* **Required work**: Edit the lines below by replacing each "Viewport" with "Window", and leave everything else unchanged.
------------------------------------------------------------------------
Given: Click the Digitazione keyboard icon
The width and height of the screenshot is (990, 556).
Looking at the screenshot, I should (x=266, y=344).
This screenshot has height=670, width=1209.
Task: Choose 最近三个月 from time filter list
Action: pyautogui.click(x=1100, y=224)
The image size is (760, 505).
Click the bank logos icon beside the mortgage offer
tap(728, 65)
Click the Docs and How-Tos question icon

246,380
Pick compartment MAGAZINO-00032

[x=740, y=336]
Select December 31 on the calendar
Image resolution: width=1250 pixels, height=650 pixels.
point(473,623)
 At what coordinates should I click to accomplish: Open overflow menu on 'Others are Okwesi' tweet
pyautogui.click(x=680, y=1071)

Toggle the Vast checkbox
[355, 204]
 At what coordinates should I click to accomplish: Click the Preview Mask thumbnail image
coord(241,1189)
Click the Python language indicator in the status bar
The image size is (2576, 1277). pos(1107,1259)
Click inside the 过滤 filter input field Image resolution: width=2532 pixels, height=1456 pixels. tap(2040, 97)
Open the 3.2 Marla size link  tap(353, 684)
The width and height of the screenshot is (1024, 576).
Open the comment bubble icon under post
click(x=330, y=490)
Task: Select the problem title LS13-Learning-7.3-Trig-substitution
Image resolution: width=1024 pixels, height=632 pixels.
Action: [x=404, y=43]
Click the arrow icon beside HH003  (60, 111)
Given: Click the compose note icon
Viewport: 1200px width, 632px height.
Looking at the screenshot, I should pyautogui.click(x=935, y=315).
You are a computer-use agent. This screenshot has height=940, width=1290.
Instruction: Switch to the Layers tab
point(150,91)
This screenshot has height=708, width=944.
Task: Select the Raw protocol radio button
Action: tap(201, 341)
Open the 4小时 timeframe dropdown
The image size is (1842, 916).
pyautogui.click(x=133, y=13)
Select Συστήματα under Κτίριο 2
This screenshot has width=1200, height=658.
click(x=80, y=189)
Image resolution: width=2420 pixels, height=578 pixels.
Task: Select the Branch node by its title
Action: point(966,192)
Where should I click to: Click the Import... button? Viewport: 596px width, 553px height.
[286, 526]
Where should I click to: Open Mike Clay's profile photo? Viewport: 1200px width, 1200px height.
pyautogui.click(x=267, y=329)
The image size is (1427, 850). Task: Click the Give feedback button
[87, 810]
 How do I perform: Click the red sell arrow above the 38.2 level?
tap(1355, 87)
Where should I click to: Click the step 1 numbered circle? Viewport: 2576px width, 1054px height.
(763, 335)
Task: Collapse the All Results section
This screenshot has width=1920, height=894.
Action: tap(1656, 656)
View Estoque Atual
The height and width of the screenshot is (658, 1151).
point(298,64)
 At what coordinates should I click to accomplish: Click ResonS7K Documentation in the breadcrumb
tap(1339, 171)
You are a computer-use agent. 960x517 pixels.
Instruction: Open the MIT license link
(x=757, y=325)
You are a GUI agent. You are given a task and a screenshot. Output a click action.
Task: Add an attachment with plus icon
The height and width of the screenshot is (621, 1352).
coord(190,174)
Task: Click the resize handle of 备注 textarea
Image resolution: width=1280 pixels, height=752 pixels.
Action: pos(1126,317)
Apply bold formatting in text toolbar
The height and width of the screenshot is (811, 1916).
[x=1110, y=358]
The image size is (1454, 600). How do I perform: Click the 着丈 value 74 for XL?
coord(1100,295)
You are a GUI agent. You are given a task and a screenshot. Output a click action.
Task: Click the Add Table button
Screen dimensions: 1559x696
------------------------------------------------------------------------
* **Solution below**:
Given: Click the Digitazione keyboard icon
The width and height of the screenshot is (990, 556).
Looking at the screenshot, I should (x=266, y=344).
This screenshot has height=670, width=1209.
Task: Choose 最近三个月 from time filter list
Action: pyautogui.click(x=1100, y=224)
The image size is (760, 505).
Click the bank logos icon beside the mortgage offer
tap(728, 65)
Click the Docs and How-Tos question icon

246,380
Pick compartment MAGAZINO-00032

[x=740, y=336]
Select December 31 on the calendar
Image resolution: width=1250 pixels, height=650 pixels.
point(473,623)
 At what coordinates should I click to accomplish: Open overflow menu on 'Others are Okwesi' tweet
pyautogui.click(x=680, y=1071)

Toggle the Vast checkbox
[355, 204]
 At what coordinates should I click to accomplish: Click the Preview Mask thumbnail image
coord(241,1189)
Click the Python language indicator in the status bar
The image size is (2576, 1277). pos(1107,1259)
Click inside the 过滤 filter input field Image resolution: width=2532 pixels, height=1456 pixels. tap(2040, 97)
Open the 3.2 Marla size link  tap(353, 684)
The width and height of the screenshot is (1024, 576).
Open the comment bubble icon under post
click(x=330, y=490)
Task: Select the problem title LS13-Learning-7.3-Trig-substitution
Image resolution: width=1024 pixels, height=632 pixels.
Action: [x=404, y=43]
Click the arrow icon beside HH003  (60, 111)
Given: Click the compose note icon
Window: 1200px width, 632px height.
Looking at the screenshot, I should pyautogui.click(x=935, y=315).
You are a computer-use agent. This screenshot has height=940, width=1290.
Instruction: Switch to the Layers tab
point(150,91)
This screenshot has height=708, width=944.
Task: Select the Raw protocol radio button
Action: tap(201, 341)
Open the 4小时 timeframe dropdown
The image size is (1842, 916).
pyautogui.click(x=133, y=13)
Select Συστήματα under Κτίριο 2
This screenshot has width=1200, height=658.
click(x=80, y=189)
Image resolution: width=2420 pixels, height=578 pixels.
Task: Select the Branch node by its title
Action: point(966,192)
Where should I click to: Click the Import... button? Window: 596px width, 553px height.
[286, 526]
Where should I click to: Open Mike Clay's profile photo? Window: 1200px width, 1200px height.
pyautogui.click(x=267, y=329)
The image size is (1427, 850). Task: Click the Give feedback button
[87, 810]
 How do I perform: Click the red sell arrow above the 38.2 level?
tap(1355, 87)
Where should I click to: Click the step 1 numbered circle? Window: 2576px width, 1054px height.
(763, 335)
Task: Collapse the All Results section
This screenshot has width=1920, height=894.
Action: tap(1656, 656)
View Estoque Atual
The height and width of the screenshot is (658, 1151).
point(298,64)
 At what coordinates should I click to accomplish: Click ResonS7K Documentation in the breadcrumb
tap(1339, 171)
You are a computer-use agent. 960x517 pixels.
Instruction: Open the MIT license link
(x=757, y=325)
You are a GUI agent. You are given a task and a screenshot. Output a click action.
Task: Add an attachment with plus icon
The height and width of the screenshot is (621, 1352).
coord(190,174)
Task: Click the resize handle of 备注 textarea
Image resolution: width=1280 pixels, height=752 pixels.
Action: pos(1126,317)
Apply bold formatting in text toolbar
The height and width of the screenshot is (811, 1916).
[x=1110, y=358]
The image size is (1454, 600). How do I perform: Click the 着丈 value 74 for XL?
coord(1100,295)
You are a GUI agent. You are given a task and a screenshot. Output a click action.
Task: Click the Add Table button
Screen dimensions: 1559x696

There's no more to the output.